I dreaded the coming days. I was terrified that nothing had really changed. But to my surprise everything did. This was my new beginning, and together we slowly began picking up the pieces I had lost over the years. We connected my Dexcom graph to her phone, and she took on the responsibility of checking my numbers throughout the night, allowing me to sleep. And really sleep. The next morning, I met with my doctor. I sat in her office so ashamed that I had broken down after coming this far. On paper, my diabetes management was picture perfect—every three months my lab work proved to be excellent, my eyesight was intact, and my A1c was a 5.5—but in person, there was no hiding that the stress of managing a disease as demanding as type 1 had gotten the best of me.
My doctor finally spoke up, “Just by looking at you, I can see that there’s a battle inside you. I can tell you want to live, but you are so scared to die.” She diagnosed me with a chronic anxiety disorder caused by the stress of managing this disease. I had always known that anxiety was more prevalent in people with T1D, but I didn’t want to be part of those statistics. Getting prescribed medicine felt like such a loss. Still, I took them every night, and every morning was a little bit better.
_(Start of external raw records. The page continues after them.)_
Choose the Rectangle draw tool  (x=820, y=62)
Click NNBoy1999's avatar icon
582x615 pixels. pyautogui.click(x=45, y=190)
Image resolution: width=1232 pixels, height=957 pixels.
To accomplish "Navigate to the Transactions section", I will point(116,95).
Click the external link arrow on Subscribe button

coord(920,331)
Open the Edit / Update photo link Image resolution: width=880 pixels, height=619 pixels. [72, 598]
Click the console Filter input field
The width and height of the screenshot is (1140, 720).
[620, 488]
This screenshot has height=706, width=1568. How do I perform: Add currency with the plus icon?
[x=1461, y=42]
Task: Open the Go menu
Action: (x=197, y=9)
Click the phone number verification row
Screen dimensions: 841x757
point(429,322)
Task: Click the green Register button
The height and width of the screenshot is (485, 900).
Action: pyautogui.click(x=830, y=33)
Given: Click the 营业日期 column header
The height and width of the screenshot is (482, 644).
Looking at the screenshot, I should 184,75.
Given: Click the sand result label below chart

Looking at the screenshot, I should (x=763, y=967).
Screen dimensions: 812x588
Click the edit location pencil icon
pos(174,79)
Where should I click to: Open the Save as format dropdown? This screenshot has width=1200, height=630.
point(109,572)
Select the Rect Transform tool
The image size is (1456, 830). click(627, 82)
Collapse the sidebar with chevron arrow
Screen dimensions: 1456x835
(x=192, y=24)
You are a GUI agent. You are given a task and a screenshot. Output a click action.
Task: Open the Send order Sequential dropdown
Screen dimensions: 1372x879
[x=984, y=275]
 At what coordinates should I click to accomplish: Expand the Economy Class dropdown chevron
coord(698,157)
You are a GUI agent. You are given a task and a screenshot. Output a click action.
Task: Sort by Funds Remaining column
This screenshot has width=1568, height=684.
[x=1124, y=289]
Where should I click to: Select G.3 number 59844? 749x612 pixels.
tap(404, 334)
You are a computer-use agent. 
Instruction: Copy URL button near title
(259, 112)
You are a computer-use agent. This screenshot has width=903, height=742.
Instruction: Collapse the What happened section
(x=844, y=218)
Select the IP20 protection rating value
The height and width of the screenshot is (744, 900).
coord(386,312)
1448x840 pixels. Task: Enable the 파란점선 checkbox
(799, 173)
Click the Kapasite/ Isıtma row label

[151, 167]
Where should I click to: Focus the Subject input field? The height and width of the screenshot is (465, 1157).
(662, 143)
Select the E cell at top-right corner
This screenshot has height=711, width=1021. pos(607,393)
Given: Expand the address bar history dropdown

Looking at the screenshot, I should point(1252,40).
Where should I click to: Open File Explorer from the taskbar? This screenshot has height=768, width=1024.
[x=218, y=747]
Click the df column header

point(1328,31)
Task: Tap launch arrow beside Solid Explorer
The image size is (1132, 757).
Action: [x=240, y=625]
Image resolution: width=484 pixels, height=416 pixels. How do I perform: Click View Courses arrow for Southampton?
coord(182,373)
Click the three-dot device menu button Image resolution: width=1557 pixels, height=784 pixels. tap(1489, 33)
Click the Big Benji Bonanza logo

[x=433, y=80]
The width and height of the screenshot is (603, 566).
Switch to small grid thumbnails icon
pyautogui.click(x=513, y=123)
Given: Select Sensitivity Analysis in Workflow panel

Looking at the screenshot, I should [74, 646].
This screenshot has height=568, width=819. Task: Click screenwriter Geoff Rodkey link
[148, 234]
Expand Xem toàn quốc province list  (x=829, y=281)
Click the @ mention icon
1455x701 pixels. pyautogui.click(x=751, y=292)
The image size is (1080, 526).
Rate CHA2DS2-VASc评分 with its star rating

I used to think being strong meant refusing a life vest and fighting the current, but I now define strength as recognizing the need for help and accepting it. The emotional, mental and physical burden of living with a chronic illness is too big to be endured by one person alone. In fact, the beauty of this disease is the community and support that accompany it. With the support of my mom, my doctor and the type 1 community, I’m able to live again. And really live.